Legge, 20 maggio 2016, n. 761. Regolamentazione delle unioni civili tra persone dello stesso sesso e disciplina delle convivenze.

Le differenze essenziali che c riguardano tra unione civile e patto di convivenza sono le seguenti:

–  UNIONE CIVILE: viene conclusa solo davanti all’ufficiale dello stato civile e non dal notaio; prevista solo per coppie omosessuali; prevede la comunione legale come regime ordinario salvo diversa scelta; equiparazione sostanziale dei diritti successori; può essere stipulato un fondo patrimoniale; non prevede la nascita del rapporto di affinità (questo anche il patto di convivenza).

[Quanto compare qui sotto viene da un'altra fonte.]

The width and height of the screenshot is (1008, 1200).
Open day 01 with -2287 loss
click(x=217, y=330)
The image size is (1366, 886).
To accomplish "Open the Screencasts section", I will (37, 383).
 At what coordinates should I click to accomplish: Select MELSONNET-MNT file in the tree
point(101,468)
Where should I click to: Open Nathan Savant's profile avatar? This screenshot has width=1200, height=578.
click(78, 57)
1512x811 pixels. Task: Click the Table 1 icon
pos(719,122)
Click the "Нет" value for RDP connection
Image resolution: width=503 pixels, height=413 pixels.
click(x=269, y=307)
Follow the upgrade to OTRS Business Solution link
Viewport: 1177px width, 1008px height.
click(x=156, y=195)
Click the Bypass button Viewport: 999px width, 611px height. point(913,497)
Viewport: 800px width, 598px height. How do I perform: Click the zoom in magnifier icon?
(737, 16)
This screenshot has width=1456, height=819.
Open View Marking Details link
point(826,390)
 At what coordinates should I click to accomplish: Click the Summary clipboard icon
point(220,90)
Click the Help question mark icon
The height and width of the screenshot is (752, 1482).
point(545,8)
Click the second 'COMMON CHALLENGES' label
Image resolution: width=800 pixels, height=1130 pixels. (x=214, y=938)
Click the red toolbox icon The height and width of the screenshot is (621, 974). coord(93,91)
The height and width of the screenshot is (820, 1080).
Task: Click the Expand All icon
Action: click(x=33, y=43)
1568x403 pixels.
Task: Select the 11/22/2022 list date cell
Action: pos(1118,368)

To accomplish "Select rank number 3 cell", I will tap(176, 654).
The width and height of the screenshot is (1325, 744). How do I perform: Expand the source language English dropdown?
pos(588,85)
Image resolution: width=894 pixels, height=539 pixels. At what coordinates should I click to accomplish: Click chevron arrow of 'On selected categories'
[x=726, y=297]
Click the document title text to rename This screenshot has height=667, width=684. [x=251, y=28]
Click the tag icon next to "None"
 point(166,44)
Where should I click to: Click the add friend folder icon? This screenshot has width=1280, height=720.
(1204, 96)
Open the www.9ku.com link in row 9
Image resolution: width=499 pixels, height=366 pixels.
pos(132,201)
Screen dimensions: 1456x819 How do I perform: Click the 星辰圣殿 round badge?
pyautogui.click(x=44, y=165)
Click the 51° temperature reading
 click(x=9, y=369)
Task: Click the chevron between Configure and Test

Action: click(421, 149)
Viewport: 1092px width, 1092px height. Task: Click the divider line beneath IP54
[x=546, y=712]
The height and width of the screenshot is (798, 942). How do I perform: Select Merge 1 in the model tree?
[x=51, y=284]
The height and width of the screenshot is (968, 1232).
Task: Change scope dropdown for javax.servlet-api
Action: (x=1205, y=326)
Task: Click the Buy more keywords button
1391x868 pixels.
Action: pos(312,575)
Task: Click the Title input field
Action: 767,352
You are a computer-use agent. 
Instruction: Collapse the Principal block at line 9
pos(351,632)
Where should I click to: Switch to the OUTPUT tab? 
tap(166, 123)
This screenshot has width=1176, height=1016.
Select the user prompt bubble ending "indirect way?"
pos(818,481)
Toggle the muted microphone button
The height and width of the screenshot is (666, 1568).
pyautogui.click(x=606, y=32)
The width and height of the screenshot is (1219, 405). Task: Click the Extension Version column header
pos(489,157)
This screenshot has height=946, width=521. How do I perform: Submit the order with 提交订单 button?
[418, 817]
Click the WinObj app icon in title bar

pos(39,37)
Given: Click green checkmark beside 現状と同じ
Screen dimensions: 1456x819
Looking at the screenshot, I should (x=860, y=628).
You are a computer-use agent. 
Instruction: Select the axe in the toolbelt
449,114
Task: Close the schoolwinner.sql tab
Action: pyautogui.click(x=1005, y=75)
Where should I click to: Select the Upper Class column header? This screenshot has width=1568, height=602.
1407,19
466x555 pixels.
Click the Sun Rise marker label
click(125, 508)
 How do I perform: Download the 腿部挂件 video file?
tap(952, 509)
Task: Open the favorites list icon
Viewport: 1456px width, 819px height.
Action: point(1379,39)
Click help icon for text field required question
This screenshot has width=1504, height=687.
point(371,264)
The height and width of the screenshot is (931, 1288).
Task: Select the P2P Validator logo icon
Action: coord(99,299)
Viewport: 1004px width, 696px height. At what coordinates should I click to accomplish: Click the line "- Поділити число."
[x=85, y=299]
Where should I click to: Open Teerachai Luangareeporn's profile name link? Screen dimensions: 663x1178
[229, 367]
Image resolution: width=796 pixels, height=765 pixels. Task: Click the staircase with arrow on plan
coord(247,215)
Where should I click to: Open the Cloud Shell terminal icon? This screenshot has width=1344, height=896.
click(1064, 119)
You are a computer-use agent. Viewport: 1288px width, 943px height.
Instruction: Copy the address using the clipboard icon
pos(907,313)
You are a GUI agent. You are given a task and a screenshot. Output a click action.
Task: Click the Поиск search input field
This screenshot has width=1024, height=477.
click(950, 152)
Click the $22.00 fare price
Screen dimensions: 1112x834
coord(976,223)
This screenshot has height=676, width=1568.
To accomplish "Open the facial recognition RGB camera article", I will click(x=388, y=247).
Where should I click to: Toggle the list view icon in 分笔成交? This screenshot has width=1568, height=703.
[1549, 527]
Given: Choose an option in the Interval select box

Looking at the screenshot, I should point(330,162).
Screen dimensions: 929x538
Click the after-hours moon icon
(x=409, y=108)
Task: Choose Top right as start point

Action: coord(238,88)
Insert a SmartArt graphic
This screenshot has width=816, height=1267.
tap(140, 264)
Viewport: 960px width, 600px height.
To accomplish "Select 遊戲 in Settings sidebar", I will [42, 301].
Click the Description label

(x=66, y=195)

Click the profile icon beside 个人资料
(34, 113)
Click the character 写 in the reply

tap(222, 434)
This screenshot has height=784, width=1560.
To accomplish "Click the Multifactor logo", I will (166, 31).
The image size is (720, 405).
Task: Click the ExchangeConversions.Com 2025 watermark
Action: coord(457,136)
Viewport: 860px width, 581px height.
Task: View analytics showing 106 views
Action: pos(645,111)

CONVIVENZA: per atto notarile o autenticato da un avvocato (!); per coppie etero e omosessuali; separazione dei beni come regime ordinario salvo diversa scelta; non vi sono diritti successori; può essere stipulato un fondo patrimoniale; non prevede la nascita del rapporto di affinità (questo anche il patto di convivenza).

NB: Estremamente rilevante è il comma 37 della legge ai sensi del quale sembra ritenersi che la convivenza di fatto debba preesistere alla stipulazione del patto di convivenza e, pertanto, è richiesta la dichiarazione anagrafica di cui all’articolo 4 e alla lettera b) del comma 1 dell’articolo 13 del regolamento di cui al decreto del Presidente della Repubblica 30 maggio 1989, n. 223, necessaria anche per la verifica dei requisiti, a pena di nullità, previsti dall’art. 57

 

PROFILI TRIBUTARI

Agevolazioni in sede di separazione: prevale la tesi affermativa.

2.2. La imposizione indiretta dei contratti di convivenza portanti convenzioni (e clausole) senza efficacia traslativa.

Per le convenzioni e le clausole non aventi ad oggetto prestazioni a contenuto patrimoniale, risulterà applicabile (ed una sola volta, quante convenzioni e clausole siano riportate nell’unico documento sottoposto alla registrazione secondo quanto affermato dall’A.F. con circolare n.44/E del 7 ottobre 2011) l’imposta di registro in misura fissa. Ad esempio:

  1. a) in caso di malattia che comporta incapacità di intendere e di volere, per le decisioni in materia di salute;
  2. b) in caso di morte, per quanto riguarda la donazione di organi, le modalità di trattamento del corpo e le celebrazioni funerarie.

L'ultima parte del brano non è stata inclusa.